All non-essential visits were stopped in March after outbreaks in senior homes began occurring, and effective June 28, one “social” visitor was allowed in addition to essential visits. A survey of 13,000 people from all B.C. health regions through August and September found a significant drop in frequency and duration of visits, and widespread misunderstanding of public health rules relating to visitors.
The results show that more care home residents and relatives are concerned about dying of loneliness than from COVID-19, Seniors Advocate Isobel Mackenzie said in the report, released Nov. 3
“When the visit restrictions were amended at the end of June, many family members thought they would once again take up their role as a vital care partner for their loved one,” Mackenzie said in the report. “However, two months after visit restrictions were relaxed, the survey found the majority of current visits are only once per week or less and many of these visits are 30 minutes or less, Prior to the pandemic, most family members were visiting several times a week or daily for much longer periods of time.”
The survey results suggest “essential” visits have been too strictly interpreted by care home staff and frequent visitors.
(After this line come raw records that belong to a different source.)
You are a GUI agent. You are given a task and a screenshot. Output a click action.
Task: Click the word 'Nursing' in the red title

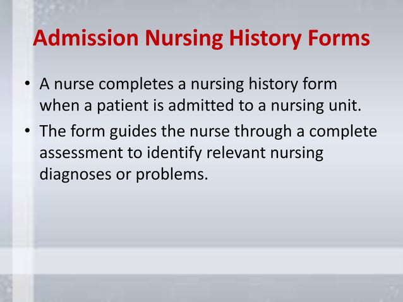(184, 39)
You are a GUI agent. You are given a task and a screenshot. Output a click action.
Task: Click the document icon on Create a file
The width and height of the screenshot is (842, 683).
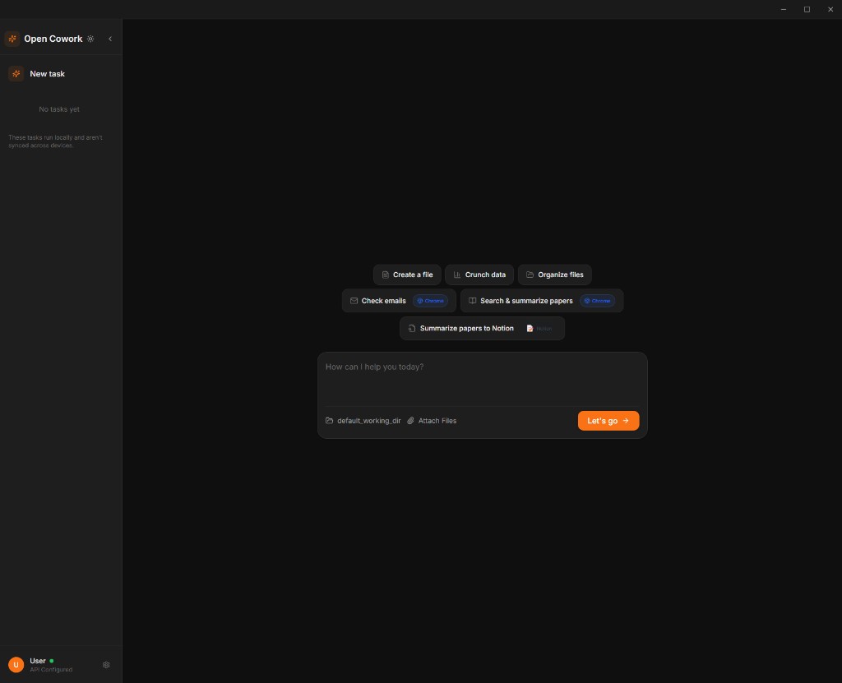(383, 275)
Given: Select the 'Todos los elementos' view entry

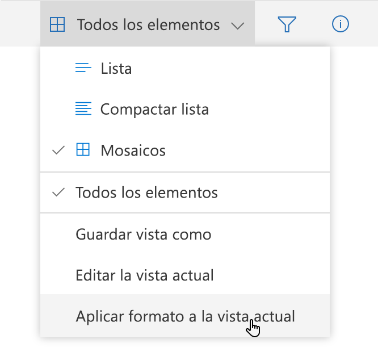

The report says essential visits have been defined by provincial health officer Dr. Bonnie Henry, in addition to the designated “social” visitor. Essential visits “can include, but are not limited to” assistance with feeding, mobility, personal care, communication, and “compassionate care including critical illness, palliative care, hospice care, end of life and medical assistance in dying.”
Decisions on who qualifies as an essential visitor were left to individual care homes to determine. Of the 13,000 survey respondents, 14 per cent said they were essential visitors. Fewer than half (48 per cent) of respondents were made aware of the potential for essential visits, only 42 per cent of respondents applied or had another family member apply for essential visits, and almost half (45 per cent) of the essential visit applications were denied.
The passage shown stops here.